On 23 Aug 2019, at 21:20, Sean Cubitt <s.cubitt@gold.ac.uk> wrote:

I've no idea why the system works in Switzerland.

there are many reasons why it works (differently) in Switzerland — for me (being Swiss and knowing the system since I can think) — the main reasons are:

- you get referenda on city (municipality) level, on district/province level (kanton), and on national level
- it’s done regularly and on a broad range of issues (as one poster pointed out: building regulations regarding minarets, or national provision of bike paths)
- it has been there as an instrument of democracy since the early days of Switzerland (when the men used to congregate and vote by raising their hands

So firstly, in my opinion, it is this “normality” of a referendum (often four times a year, see https://www.bk.admin.ch/ch/f/pore/va/vab_2_2_4_1_2011_2020.html) and that people are used to the discussions and speculations around those decisions that make the referenda in Switzerland less prone to been overloaded with all sorts of issues.

Second, one might also argue, that to influence a referendum, you would have to work hard in minimum three languages (French, German, Italian) to influence voters via social media (not that this is impossible, but unfortunately, for example AI language processing is more advanced in English than in other languages).

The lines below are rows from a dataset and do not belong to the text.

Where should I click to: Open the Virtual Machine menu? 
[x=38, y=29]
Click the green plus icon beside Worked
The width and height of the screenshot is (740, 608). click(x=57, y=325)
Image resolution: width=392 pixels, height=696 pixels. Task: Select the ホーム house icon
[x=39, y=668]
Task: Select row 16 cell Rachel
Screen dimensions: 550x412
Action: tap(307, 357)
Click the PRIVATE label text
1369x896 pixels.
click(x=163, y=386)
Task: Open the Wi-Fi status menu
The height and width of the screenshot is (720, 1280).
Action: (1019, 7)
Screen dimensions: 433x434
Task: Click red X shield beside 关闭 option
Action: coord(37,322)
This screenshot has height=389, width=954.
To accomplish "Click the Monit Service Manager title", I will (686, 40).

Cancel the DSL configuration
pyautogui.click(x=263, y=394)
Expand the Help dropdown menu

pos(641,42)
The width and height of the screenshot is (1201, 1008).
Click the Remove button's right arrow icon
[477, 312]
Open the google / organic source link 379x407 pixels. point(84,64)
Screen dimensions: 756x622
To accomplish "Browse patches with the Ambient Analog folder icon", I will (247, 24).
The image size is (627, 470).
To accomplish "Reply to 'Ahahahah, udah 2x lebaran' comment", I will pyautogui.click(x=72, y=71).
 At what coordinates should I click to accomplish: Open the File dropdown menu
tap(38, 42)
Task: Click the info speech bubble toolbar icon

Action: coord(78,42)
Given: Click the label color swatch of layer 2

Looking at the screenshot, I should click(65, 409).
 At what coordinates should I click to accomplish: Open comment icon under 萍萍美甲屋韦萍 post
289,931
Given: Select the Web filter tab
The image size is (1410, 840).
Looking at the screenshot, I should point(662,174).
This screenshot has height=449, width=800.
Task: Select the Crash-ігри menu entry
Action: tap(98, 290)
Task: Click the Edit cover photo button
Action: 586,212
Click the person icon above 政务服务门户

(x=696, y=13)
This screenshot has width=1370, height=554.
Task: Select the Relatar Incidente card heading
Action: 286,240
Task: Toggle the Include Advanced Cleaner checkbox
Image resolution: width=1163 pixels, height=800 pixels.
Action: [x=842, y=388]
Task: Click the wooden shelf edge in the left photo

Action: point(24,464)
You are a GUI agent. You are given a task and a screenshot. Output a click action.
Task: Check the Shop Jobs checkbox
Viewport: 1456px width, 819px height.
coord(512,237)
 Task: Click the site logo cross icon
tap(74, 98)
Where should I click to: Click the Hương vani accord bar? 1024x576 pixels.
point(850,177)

Third, the national and provincial governments who have to implement the results of a referendum are different: they are separate from the parliaments that have to approve that implementation.  This is something that always surprised me in the UK, that ministers are MPs, this would be impossible in Switzerland (and most other democracies in Europe).

Lastly, parliaments (national an provincial) are more mixed — more parties involved, a culture and neet to compromise.

So it is not just the referendum, it is how the referendum is used in a rather different system of implementing democracy (oh, and did I mention that the “constitution” is actually a written document in Switzerland, not an assemblage of Acts of Parliament, court judgments and conventions).